I find that structures like the one here are even faster than the other two:

[X || {Y,X} <- L] where X is our return value , L our list to look up a value from and Y our variable to pick the correct tuple from a list. This function is so fast that it is causing me some synchronization problems among my processes for reasons yet unknown. This function will also serve as a command interpreter, when the client sends a string of commands, like "{cmd1:arguments}{cmd2:arguments}", I convert that list with a function I designed into a list like this [{cmd1,"arguments},{cmd2,"arguments"}] and I can then use the above [fun(Y,X) || {Y,X} <- L] to run some function on each element in the list. I might even displace Mnesia altogether, just load data in lists into the KVS, look up / filter values with pattern matching and sync the nodes with rpc:sbcast. I could use the module dict to create a dictionary instead of a table or list, too. Each dictionary could run in its own thread, hmm interesting.
This sounds so crazy, it might actually work.

Remember that Mnesia is nice when speed is not critical, but when you need to do thousands of look ups per second across "n" nodes then the generated overhead is just too much, mnesia can't keep up, no matter how I structure it, be it several disk nodes, 1 disk node several ram nodes, the worst thing is the lack of a local cache on a ram node, hence the KVS working as a local cache. From a mnesia centric application framework I am getting more and more towards a KVS centered data structure, the above scheme might eliminate the caching errors and I do not require really the supertight transaction property that Mnesia offers, I'll gladly trade that for speed.

Designing the authorization module
(AUT): it will mean a large impact, because I will need to define a whole lot of logic around this, including what commands each user can perform, guild channels, raid & instance channel, guild structures and more, so this will take some time to complete, but the design isn't finished yet, I am still prototyping the logic. Some nice features that will most likely come up are f.e. you will be able to define as many guild channels as you like and define their authorizations to differentiate the general channel from officer, class lead, raid or other group channels below the guild. I will also consider instances and raid channels with ownerships, to prevent problems like an invited outsider stealing raid IDs, a documented problem that happened to other large MMOs. Under the devised scheme an invitee will not have ownership or admin rights and it should be an easy thing to do that certain instances must be started by the owner/admins and hence avoid getting a started raid instance stolen. The user commands wil also be important to avoid that a guild master leaves the guild without reassigning ownership to somebody else, so a GM will lack a command of GQUIT, but have a GOWN, while other members will have GQUIT, but none afiliated will have the GJOIN command sombody unafiliated will have. The authorization module will need to combine speed with functionality so a huge fun part is coming up here.

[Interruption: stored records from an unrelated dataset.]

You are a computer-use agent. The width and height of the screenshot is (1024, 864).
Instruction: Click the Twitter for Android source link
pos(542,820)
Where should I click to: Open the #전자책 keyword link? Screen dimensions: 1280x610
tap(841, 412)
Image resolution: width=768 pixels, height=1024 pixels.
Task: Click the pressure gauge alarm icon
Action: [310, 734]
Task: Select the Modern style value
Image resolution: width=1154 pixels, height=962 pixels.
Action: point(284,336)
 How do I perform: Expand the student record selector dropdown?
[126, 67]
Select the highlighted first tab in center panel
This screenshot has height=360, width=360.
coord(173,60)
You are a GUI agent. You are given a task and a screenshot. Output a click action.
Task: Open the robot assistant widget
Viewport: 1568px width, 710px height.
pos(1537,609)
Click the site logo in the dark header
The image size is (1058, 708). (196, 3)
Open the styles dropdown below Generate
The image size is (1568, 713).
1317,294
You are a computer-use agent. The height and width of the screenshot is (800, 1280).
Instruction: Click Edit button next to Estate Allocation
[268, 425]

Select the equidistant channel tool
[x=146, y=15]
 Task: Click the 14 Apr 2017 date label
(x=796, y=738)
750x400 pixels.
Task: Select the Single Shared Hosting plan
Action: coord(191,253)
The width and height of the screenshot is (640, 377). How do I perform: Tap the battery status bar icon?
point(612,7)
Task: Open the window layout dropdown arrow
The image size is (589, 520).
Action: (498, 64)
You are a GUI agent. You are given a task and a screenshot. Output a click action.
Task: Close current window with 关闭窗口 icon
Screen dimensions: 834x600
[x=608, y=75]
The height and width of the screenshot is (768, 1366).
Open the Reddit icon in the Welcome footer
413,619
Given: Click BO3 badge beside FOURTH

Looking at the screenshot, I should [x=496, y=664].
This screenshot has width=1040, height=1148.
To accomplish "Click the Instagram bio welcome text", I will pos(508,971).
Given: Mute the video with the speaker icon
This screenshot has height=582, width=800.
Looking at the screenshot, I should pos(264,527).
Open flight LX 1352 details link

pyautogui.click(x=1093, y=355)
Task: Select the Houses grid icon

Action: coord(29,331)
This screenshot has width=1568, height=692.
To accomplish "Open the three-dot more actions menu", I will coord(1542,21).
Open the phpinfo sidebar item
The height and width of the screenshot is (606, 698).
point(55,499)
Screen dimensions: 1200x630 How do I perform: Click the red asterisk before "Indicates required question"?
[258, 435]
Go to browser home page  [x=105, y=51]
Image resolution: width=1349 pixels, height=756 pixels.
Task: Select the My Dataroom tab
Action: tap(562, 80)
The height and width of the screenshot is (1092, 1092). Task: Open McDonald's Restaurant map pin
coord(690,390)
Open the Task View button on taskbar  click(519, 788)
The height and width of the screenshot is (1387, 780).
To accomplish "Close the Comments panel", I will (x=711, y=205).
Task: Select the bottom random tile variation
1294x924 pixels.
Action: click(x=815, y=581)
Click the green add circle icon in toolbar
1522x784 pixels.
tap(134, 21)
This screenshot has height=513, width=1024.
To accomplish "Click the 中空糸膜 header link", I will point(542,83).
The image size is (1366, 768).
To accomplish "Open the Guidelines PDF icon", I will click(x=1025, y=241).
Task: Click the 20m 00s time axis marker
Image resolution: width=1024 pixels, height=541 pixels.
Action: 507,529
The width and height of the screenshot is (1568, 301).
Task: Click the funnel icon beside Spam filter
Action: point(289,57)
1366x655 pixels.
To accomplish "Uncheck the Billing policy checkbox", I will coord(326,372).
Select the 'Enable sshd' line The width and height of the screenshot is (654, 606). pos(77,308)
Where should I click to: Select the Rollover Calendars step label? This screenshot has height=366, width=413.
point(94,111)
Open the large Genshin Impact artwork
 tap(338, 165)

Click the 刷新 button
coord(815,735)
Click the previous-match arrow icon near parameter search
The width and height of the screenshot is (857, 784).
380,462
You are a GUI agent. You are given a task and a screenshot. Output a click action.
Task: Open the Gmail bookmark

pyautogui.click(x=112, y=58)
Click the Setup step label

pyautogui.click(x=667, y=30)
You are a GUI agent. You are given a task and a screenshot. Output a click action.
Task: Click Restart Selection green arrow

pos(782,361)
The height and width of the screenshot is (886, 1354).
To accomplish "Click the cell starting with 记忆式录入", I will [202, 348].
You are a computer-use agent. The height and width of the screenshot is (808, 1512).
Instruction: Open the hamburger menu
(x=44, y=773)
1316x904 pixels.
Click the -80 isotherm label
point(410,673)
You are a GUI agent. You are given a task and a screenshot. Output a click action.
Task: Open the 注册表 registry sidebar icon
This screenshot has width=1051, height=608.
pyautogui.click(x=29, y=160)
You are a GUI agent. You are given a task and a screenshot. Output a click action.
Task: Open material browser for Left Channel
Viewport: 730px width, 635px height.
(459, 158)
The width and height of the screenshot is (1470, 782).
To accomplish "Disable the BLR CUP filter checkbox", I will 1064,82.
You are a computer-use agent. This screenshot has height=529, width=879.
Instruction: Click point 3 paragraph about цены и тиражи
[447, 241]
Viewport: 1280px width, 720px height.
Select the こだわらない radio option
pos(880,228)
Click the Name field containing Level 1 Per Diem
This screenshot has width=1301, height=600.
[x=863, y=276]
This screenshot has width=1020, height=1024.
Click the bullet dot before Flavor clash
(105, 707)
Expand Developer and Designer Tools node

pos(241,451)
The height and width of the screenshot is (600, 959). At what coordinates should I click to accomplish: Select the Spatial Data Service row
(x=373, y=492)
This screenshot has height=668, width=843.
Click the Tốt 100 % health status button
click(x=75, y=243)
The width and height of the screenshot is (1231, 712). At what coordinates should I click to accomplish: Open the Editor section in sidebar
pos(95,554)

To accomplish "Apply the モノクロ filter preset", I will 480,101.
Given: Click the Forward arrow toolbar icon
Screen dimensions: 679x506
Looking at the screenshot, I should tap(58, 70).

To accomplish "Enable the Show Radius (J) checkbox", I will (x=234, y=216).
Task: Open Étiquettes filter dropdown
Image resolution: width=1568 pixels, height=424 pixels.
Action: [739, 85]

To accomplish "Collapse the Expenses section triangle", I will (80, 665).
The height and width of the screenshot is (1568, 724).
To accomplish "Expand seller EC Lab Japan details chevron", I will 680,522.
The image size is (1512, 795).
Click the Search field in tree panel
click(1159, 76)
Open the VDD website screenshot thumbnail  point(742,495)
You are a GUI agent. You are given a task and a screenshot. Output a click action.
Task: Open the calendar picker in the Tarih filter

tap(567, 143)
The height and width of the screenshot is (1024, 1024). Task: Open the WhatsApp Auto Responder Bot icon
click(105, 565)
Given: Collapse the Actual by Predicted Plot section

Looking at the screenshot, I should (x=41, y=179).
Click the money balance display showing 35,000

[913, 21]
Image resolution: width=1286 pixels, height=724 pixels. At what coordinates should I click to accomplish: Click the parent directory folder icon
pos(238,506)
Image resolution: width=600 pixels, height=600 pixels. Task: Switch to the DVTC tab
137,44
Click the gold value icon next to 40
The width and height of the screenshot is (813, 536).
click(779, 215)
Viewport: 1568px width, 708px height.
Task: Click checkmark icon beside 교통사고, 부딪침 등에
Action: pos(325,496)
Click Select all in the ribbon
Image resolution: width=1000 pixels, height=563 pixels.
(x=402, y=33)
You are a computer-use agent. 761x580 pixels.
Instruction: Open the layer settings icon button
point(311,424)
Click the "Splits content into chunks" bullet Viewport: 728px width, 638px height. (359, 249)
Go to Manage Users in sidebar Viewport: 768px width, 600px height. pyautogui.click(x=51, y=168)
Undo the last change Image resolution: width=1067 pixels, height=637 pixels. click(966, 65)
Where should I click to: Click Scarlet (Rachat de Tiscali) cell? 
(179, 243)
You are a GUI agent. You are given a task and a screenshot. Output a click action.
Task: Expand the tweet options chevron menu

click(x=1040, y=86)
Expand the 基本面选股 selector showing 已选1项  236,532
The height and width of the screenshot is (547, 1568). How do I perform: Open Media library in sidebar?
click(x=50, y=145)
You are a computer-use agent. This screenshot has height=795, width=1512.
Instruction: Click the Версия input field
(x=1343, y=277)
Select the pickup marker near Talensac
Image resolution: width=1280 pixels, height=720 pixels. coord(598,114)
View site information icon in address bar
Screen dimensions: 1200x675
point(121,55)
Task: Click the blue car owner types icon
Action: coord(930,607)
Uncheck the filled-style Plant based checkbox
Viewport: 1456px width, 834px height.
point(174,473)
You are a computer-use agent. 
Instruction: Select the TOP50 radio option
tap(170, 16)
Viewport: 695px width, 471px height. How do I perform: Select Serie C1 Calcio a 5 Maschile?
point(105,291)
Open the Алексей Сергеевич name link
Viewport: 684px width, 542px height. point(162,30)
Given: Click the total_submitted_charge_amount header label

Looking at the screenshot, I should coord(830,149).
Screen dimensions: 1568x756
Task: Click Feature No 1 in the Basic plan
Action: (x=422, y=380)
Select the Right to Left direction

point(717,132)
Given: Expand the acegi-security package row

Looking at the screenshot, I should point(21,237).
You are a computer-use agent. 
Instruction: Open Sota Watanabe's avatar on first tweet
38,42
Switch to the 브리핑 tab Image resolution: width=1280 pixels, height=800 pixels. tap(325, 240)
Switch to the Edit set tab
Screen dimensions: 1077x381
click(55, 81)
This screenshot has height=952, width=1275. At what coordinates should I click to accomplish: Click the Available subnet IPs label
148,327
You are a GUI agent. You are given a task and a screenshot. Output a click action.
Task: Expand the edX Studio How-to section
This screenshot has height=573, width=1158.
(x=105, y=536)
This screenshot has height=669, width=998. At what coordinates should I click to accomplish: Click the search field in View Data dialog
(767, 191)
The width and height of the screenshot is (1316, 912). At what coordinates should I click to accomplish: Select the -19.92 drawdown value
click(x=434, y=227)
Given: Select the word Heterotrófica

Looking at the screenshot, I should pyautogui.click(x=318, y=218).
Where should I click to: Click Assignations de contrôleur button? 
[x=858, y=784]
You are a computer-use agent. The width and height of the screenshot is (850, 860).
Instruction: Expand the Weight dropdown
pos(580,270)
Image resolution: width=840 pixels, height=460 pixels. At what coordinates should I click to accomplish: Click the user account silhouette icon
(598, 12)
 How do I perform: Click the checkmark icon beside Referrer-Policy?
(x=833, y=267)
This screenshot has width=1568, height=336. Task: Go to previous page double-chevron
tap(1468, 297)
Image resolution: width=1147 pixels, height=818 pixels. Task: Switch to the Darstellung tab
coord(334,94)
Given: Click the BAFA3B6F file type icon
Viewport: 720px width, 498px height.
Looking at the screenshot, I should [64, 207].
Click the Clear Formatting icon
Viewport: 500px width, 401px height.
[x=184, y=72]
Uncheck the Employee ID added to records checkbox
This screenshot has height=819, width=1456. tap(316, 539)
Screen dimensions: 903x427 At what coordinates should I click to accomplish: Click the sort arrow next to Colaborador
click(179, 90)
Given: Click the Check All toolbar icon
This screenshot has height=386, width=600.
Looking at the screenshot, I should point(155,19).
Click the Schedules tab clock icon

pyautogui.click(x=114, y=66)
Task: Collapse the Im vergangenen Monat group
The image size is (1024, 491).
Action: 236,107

With the speedups like the ones above, I am now facing sync problems between threads (that should not exist on the first place), the first or first few messages from a client get lost in cyberspace, I know that this is due to me cacheing values from mnesia, so I am thinking that the easiest way to avoid lost messages will be to implement a ping-pong protocol to allow the client to ping the server (once authenticated) until he gets a pong response and only then start asking the server for more stuff or start chatting. The cacheing delay can be anything from unnoticeable to several seconds.

Another curious fact is that the more functionality I design the smaller the modules get.
The module CS which was in the beginning the master of the whole framework is becoming less and less important, with groups registering now, it is not much more than central resource locater/creator. The CG module is now the local node relay station, down from channel admin, the logic has gone to the channel NPC. Both are still very much required, but their role has drastically changed during development, curious.